Hannah Murray packt über Psychiatrie-Drama aus
Hannah Murray (36) hat jetzt in einem Buchauszug erschreckende Details über ihre Zeit in einem angeblichen Wellness-Kult und den darauf folgenden Klinikaufenthalt enthüllt. Die Schauspielerin, bekannt durch ihre Rolle als Gilly in Game of Thrones, beschreibt in einem Auszug ihres Buches "The Make Believe: A Memoir of Magic and Madness", der dem Magazin The Cut vorlag, wie sie unter dem Einfluss eines Mannes namens Steve und dessen Organisation stand. "Ich wurde Steve und seiner Organisation vorgestellt, und ich entdeckte, dass Magie real war", schreibt sie darin. "Nach meiner Zeit mit ihnen hatte ich mich noch nie so mächtig oder lebendig gefühlt." Kurz bevor sie in die Gruppe initiiert werden sollte, landete Hannah jedoch gegen ihren Willen in einer psychiatrischen Klinik.
Dort ließ sie sich vom Anführer der Gruppe weiterhin beeinflussen. Steve behauptete, sie sei von einem Dämon besessen und habe sogar einen Exorzismus an ihr durchgeführt – angeblich während der Dreharbeiten zu Kathryn Bigelows Film "Detroit" im Jahr 2017. "Selbst nachdem man mir gesagt hatte, dass ich zwangseingewiesen werde, war ich nicht besorgt", erinnert sich die Schauspielerin. Aus der Klinik schrieb sie Steve Nachrichten, in denen sie ihn abwechselnd beschuldigte, ein "böser Kultanführer" zu sein, und ihm gegenüber dann doch Dankbarkeit ausdrückte. Auf ihre Vorwürfe antwortete Steve ihr dem Buch zufolge: "Wenn ich einen bösen Kult führe, bin ich der schlechteste Kultanführer der Geschichte. Ich habe keine Anlage, um Leute einzusperren." Und Hannah glaubte ihm: "Ich war völlig von allem, was er sagte, eingenommen. Ich glaubte ihm." Nach ihrem Aufenthalt lief sie der Beschreibung zufolge "direkt zurück in das Leben, das mich dorthin gebracht hatte". Später erhielt sie die Diagnose einer bipolaren Störung.

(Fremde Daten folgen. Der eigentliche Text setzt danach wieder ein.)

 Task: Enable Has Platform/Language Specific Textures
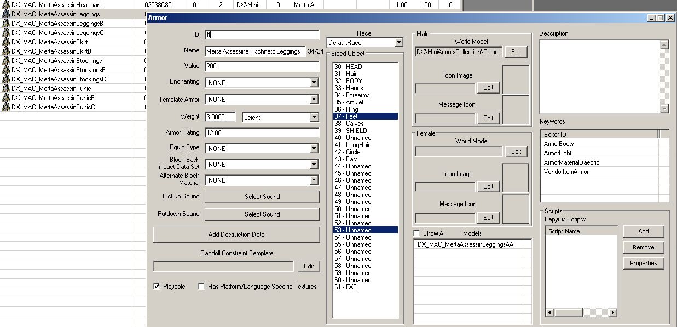(x=202, y=287)
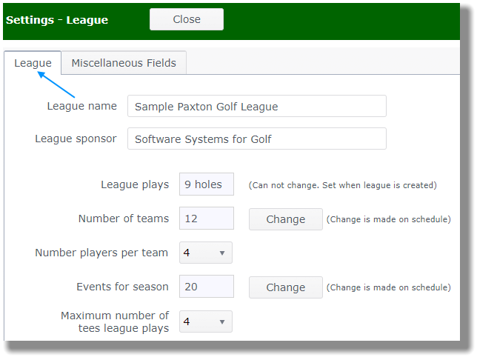The image size is (477, 360).
Task: Click the League plays label
Action: pyautogui.click(x=135, y=184)
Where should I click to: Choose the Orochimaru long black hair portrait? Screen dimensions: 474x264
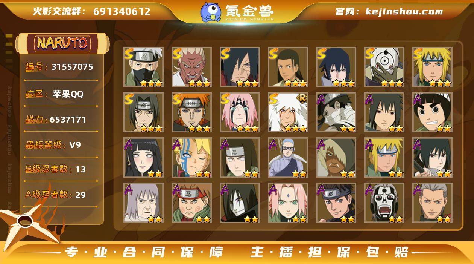[240, 203]
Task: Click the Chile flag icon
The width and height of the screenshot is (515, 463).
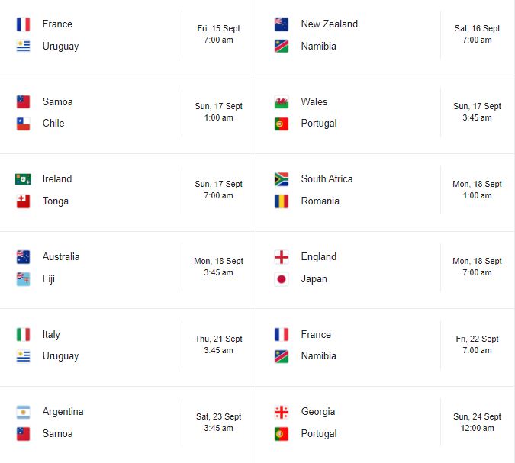Action: (x=23, y=124)
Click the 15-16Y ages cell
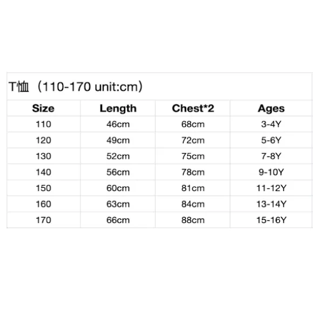Viewport: 313px width, 313px height. [271, 220]
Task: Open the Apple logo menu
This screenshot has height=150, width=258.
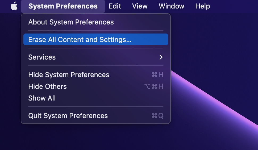Action: click(x=14, y=6)
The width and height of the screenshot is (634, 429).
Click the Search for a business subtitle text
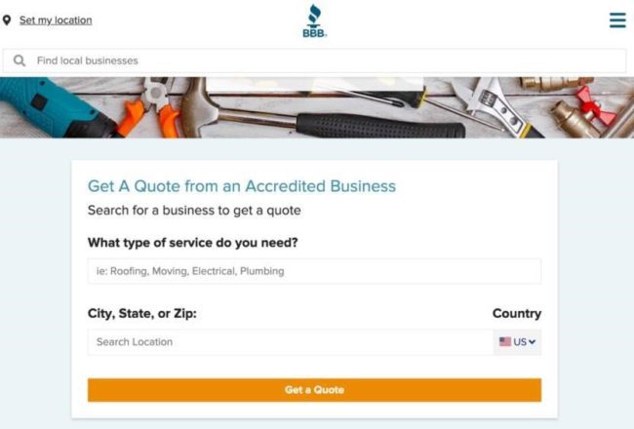coord(194,211)
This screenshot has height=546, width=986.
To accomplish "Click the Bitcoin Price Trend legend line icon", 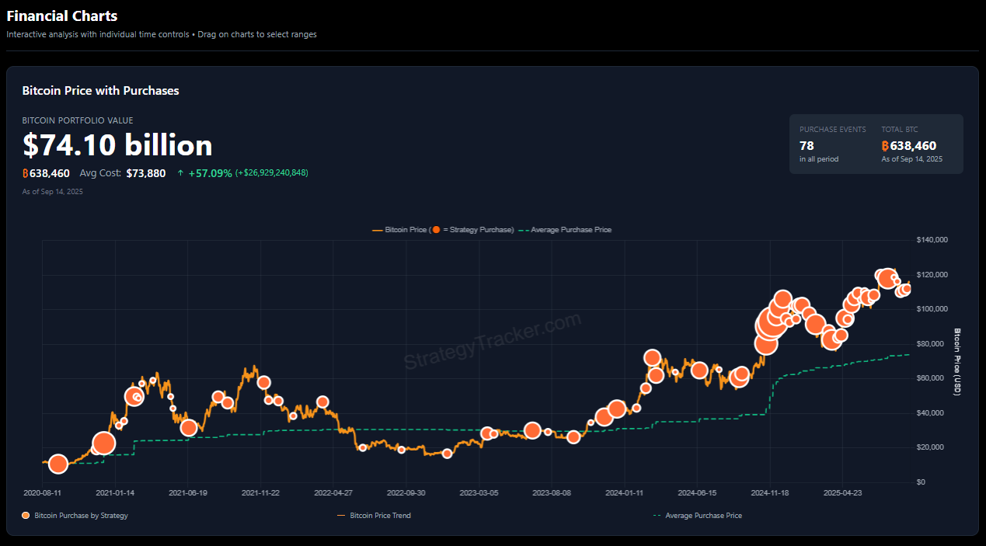I will click(x=340, y=516).
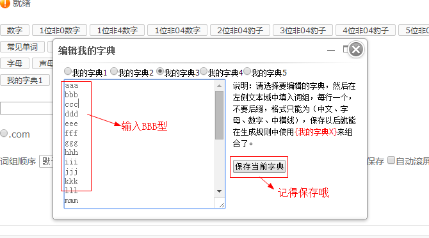Minimize the dictionary editor dialog
The image size is (429, 238).
(331, 51)
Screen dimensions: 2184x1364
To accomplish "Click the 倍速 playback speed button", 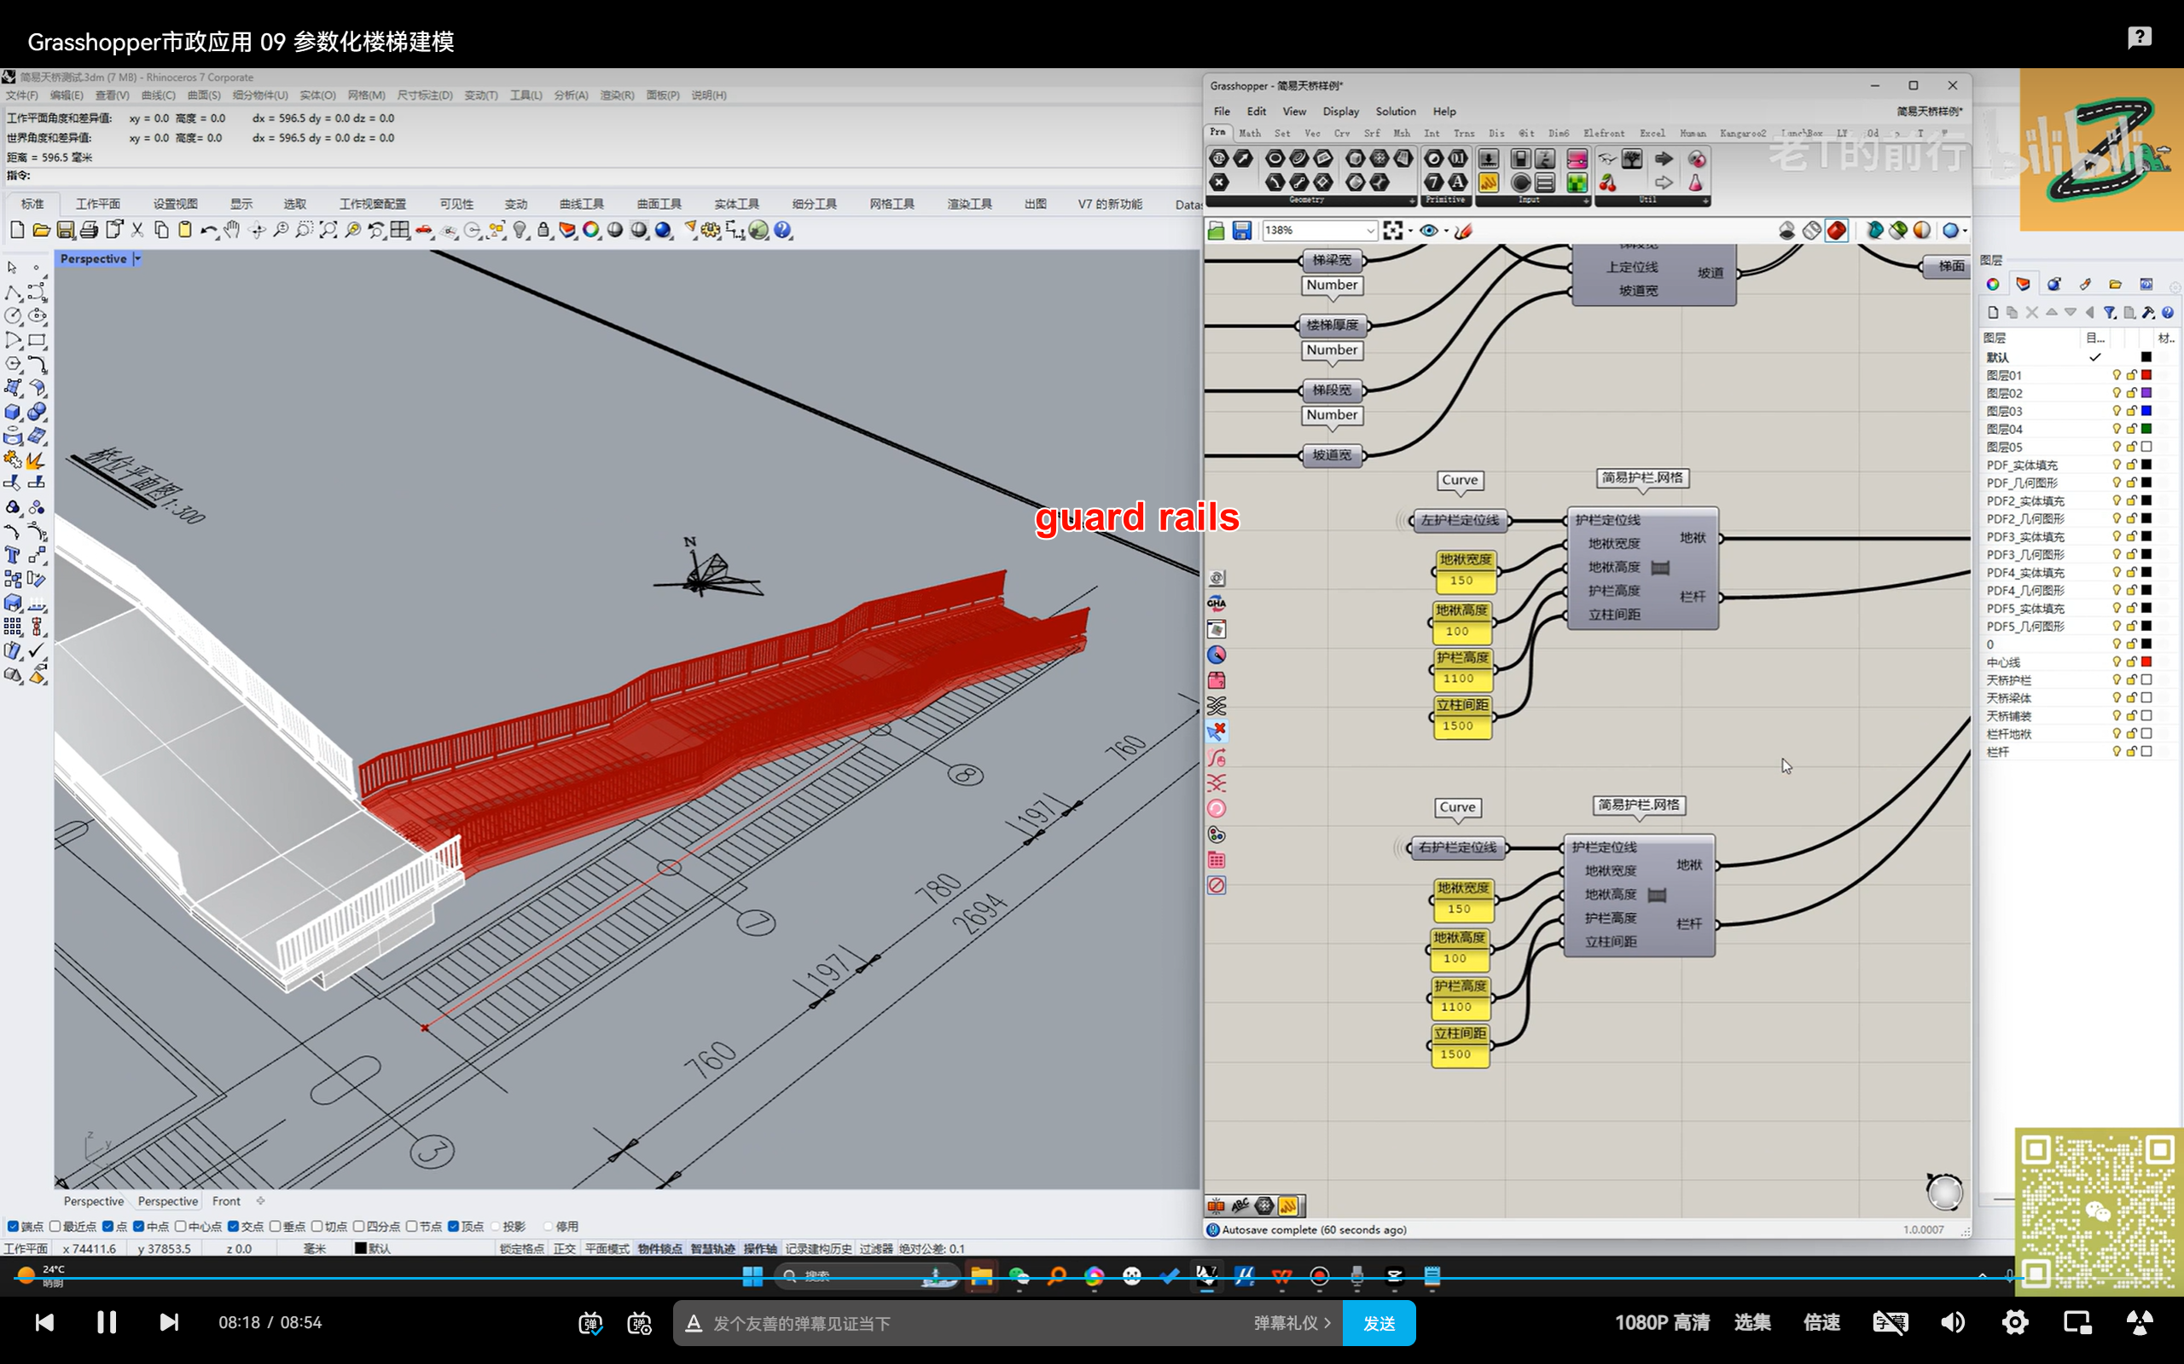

Heute möchte Hannah mit ihrer Geschichte andere Menschen warnen und sensibilisieren. Gegenüber The Guardian erklärte sie: "Es ist wichtig zu verstehen, warum Menschen solche Dinge tun, anstatt zu sagen: 'Oh, die müssen wohl Idioten sein.'" Sie selbst sei gebildet, aus einer bürgerlichen Familie und habe sich für sicher gehalten – und trotzdem sei es ihr passiert. In ihrem Buch, das sie nach sechs Jahren Pause von Hollywood veröffentlicht, verarbeitet die Britin die Ereignisse rund um ihre Psychose und Zwangseinweisung öffentlich zum ersten Mal so ausführlich.